Your home directory has somewhat limited storage space. If you need more space for a short term analysis (less than 4 weeks) you can go to your assigned space in the ‘shared’ directory by typing:

cd {/cluster/shared/myaccoun01}

Beware that files in your shared directory that you haven’t used in over 4 weeks will be erased from the system, so don’t put things here that you can’t afford to lose.

To go to your home directory (where you started when you logged in) from wherever you happen to be use:

cd ~

In your home directory (or your shared directory) you can create or delete files and directories, to create a new directory type:

mkdir mydirectory

now if you type ls you’ll see the new directory in the list

to remove an empty directory you would type:

rmdir directory_name [don’t do that right now, though]
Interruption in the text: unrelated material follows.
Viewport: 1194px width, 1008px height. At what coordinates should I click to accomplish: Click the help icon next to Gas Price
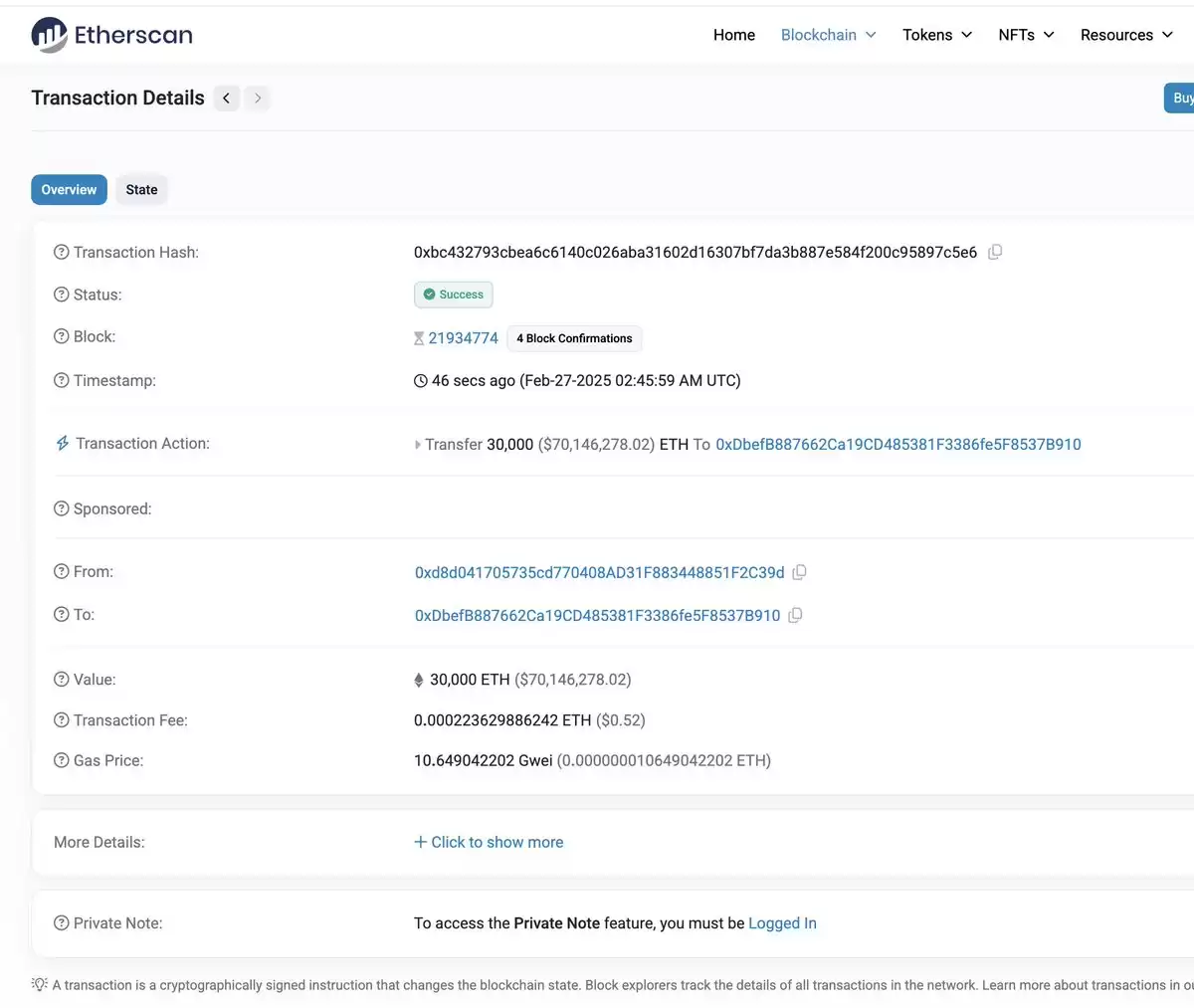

To create another type of file you’ll need to enter the ‘vi’ editor and supply a new file name:

vi myfile.txt

You’ll see a bunch of tildes (~) on the side and a note on the bottom saying ‘myfile.txt’ is a new file.
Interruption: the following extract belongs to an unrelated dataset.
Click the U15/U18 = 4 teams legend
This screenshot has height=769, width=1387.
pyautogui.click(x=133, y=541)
To enter text type ‘i‘ (for insert, just the single i key, not the quotes)

Enter a few lines of text to get the feel of it. You can use the arrow keys to move around.

To stop entering text hit the escape key [esc]

Now you’ve left text editing and can enter other vi commands

To save what you wrote and exit you would type: ‘:wq‘ [don’t do this yet, note that the colon is required]

To save under a different name you would type ‘:w myfile2.txt’

To leave without saving type: ‘:q!‘ [don’t do this right now]

Now use ‘:wq‘ to exit and save. Now you’re back at the UNIX prompt. If you type ‘ls’ you’ll see your edited file.

If you want to rename your new file, type:

mv myfile.txt newname.txt      [where mv stands for move]

If you want to move the file to another directory you use the same command but instead of a new filename you use the name of a subdirectory or supply a directory path (e.g. to move a file up one directory the path would be ‘..’), for now do:

mv newname.txt mydirectory

Now your file has been moved into ‘mydirectory’. Do cd mydirectory to go there. You can confirm that this worked using pwd. Now if you type ls you’ll see the moved file ‘newname.txt’. If you wanted to further edit the file, you’d type ‘vi newname.txt‘.

To see the contents of that file (without editing it) type:

cat newname.txt

If the file is long you might want to instead do:

more filename

[the first screen’s-worth of the file will be displayed.]

To see the next screen hit [space]

To stop viewing the file type: control-c [hold down the ctrl key and hit c]

Alternatively you can look at just the first 10 lines of a file using:

head filename

To remove any file, type:

rm filename

Some useful tricks for entering commands:

If you want to redo a command you previously entered use the up and down arrow keys to review your previous commands. If you find the one your want just hit [enter] to use it.

If you ever type a command and don’t want to use it, you can just erase it using the backspace/delete key, or hit control-c [hold down ctrl and hit c]

On a Mac, you can cut and paste commands from another file (such as this tutorial) using the normal copy and paste method [apple-key/command]c and [apple-key/command]v.

On a PC this is a bit trickier, since the normal copy command, control-c, is also the ‘abort entry’ command in UNIX. To get around this, in Putty, use the right button on your mouse. First copy from the other source with ctrl-c, then right click. To copy something that shows up in your terminal session, use the mouse to select it/highlight it, then right click.

When you’re done with your session, type:

logout [or simply close or exit your terminal program]

That’s all of the basic commands that you’ll need to navigate around your cluster account, and create or manage files and directories.